O momento que o mundo está passando também ensina muitas
coisas, e as crianças seguem se desenvolvendo. Não é que elas estejam perdendo
tudo. Mas a gente sabe que estar na escola é um espaço privilegiado de
aprender, de estar junto. Tem perdas, sem dúvida, mas qual é a nossa opção? A
gente está falando de redução de danos.

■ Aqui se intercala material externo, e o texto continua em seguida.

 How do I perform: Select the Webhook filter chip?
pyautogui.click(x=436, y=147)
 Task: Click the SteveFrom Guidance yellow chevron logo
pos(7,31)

Neste momento, se a outra opção é
colocar em risco a vida das crianças ou das pessoas que cuidam delas, é o que a
gente tem que fazer: ficar em quarentena para que esse tempo passe o mais breve
possível.
‘NÃO BASTAM SÓ PROTOCOLOS SANITÁRIOS, TEM QUE TER PROTOCOLO
PSICOLÓGICO’
Celso Napolitano presidente da Federação dos Professores do
Estado de São Paulo, entidade que representa profissionais da rede privada de
ensino.
Em que condições vamos voltar com 30% dos alunos só? E o que
fazer com os outros 70%? Um argumento para justificar a volta às aulas é que os
pais precisam trabalhar. Mas se as crianças vão voltar uma ou duas vezes por
semana, como é que o pai vai fazer nos outros dias? Há que se discutir também
de que forma esses alunos voltarão. Não bastam só protocolos sanitários, tem
que ter outros tipos de protocolo psicológico e até fonoaudiológico. Como é que
um professor vai trabalhar quatro horas de máscara? Como fica a questão do
transporte público? Como essa pessoa vai se transportar até a escola?